Bloatware – Coming to a phone near you

If you’ve ever bought a PC from a major retailer – I’m looking at you, Dell – you’ll know all about bloatware, those annoying programmes you didn’t want or know about that serve no purpose but to slow down your new computer and try and sell you more useless software.  For nerds like me bloatware is only annoying for as long as it takes to uninstall, but for less tech savvy users it can be a nightmare.  The problem was so bad on Dell PC’s that one guy even built a “de-crapifier” to clean all the bloatware away.

Well you’ll be pleased to know that bloatware is coming to a mobile phone near you.  I suppose it was inevitable really, with phone OSs getting more and more like their computer counterparts and the networks looking to bolster their paper thin margins.

The most recent example I’m aware of in the UK is when Vodafone snuck a load of rubbish on to unspecting HTC Desire owners phones including shortcuts to dating sites, users were prompted to download an “update” – which many users understandably thought was Android 2.2 – only to find no extra functionality and a load of bookmarks added to their browser.

A piece of software that adds dodgy bookmarks to your browser eh? sounds like malware to me, and yet networks are able to push this kind of thing on to your phone and call it an upgrade.

It’s even worse in the USA, Verizon customers who buy the Samsung Galaxy S are stuck with a branded version of android that only lets you use the Bing search engine, you can’t change it and the google search widget on Android marketplace is disabled. Seriously? Bing? Imagine buying a new Hi Fi and being told it would only play music by the Cheeky Girls or a TV that will only show programmes starring Jeff Brazier.

There are also various “trial” versions of apps pre installed, and by trial, I mean “YOUR TRIAL PERIOD IS OVER GIVE US YOUR MONEY”.

Why do networks do this? Money, plain and simple. Microsoft pay networks to limit their customers to using Bing, and to be fair it’s the only way they’d get me to use it.

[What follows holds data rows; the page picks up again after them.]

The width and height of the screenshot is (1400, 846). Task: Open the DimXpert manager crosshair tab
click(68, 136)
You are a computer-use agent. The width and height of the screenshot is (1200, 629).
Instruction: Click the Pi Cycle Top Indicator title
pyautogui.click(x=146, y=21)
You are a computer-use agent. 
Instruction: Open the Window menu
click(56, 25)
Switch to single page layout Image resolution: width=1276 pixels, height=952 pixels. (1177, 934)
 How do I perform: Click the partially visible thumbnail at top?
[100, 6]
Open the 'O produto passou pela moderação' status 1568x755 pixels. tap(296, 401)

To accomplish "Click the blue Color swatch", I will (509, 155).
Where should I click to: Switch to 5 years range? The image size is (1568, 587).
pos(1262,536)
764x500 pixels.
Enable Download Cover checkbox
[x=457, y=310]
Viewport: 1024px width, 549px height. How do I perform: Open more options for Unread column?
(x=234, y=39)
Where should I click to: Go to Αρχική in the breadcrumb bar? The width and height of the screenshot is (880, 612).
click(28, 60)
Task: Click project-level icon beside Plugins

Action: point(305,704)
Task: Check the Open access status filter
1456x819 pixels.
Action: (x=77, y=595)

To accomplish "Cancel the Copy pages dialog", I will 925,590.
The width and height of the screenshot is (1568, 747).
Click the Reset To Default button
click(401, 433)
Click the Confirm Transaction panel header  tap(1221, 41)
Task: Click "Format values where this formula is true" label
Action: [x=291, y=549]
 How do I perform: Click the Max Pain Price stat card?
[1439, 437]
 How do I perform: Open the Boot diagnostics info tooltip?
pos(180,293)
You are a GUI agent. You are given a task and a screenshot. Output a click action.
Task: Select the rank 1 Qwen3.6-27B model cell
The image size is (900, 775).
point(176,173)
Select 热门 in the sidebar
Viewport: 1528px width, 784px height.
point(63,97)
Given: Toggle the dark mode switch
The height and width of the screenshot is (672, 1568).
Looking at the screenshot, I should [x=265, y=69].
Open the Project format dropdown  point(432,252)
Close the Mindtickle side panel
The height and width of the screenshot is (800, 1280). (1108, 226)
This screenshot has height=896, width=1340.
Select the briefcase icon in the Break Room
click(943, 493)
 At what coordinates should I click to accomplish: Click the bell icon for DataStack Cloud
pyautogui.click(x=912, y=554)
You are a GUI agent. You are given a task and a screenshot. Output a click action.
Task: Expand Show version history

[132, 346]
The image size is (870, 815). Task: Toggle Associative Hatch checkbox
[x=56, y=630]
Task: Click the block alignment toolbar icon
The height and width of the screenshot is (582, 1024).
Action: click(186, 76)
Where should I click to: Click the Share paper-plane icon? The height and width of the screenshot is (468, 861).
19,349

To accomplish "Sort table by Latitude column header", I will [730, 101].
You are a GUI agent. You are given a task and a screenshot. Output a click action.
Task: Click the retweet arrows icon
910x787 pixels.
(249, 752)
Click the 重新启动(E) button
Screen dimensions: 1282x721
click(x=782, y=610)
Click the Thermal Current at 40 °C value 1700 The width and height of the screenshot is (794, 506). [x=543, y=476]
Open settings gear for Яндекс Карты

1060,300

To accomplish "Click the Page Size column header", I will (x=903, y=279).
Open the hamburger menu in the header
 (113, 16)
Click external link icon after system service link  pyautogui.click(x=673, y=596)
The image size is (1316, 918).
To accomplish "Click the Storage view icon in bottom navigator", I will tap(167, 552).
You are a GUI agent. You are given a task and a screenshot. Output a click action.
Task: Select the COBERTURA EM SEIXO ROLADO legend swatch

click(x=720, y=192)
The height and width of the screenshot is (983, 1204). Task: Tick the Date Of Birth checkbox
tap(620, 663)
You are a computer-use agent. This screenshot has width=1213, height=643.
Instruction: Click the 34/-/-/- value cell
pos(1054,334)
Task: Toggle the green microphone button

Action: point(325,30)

So what can you do if your next phone comes packed with network sanctioned rubbish? Not much, unfortunately, unless you’re prepared to wipe your phone and install a vanilla version of your operating system, and that will probably void your warranty. So short of buying an unbranded sim free phone at full price, it seems like we’re stuck with whatever extra “features” the networks want to force upon us.  Now it’s not often that you’ll hear me singing Apple’s praises, but at least they only put their own bloatware on the Iphone, they don’t let the networks stuff theirs in too.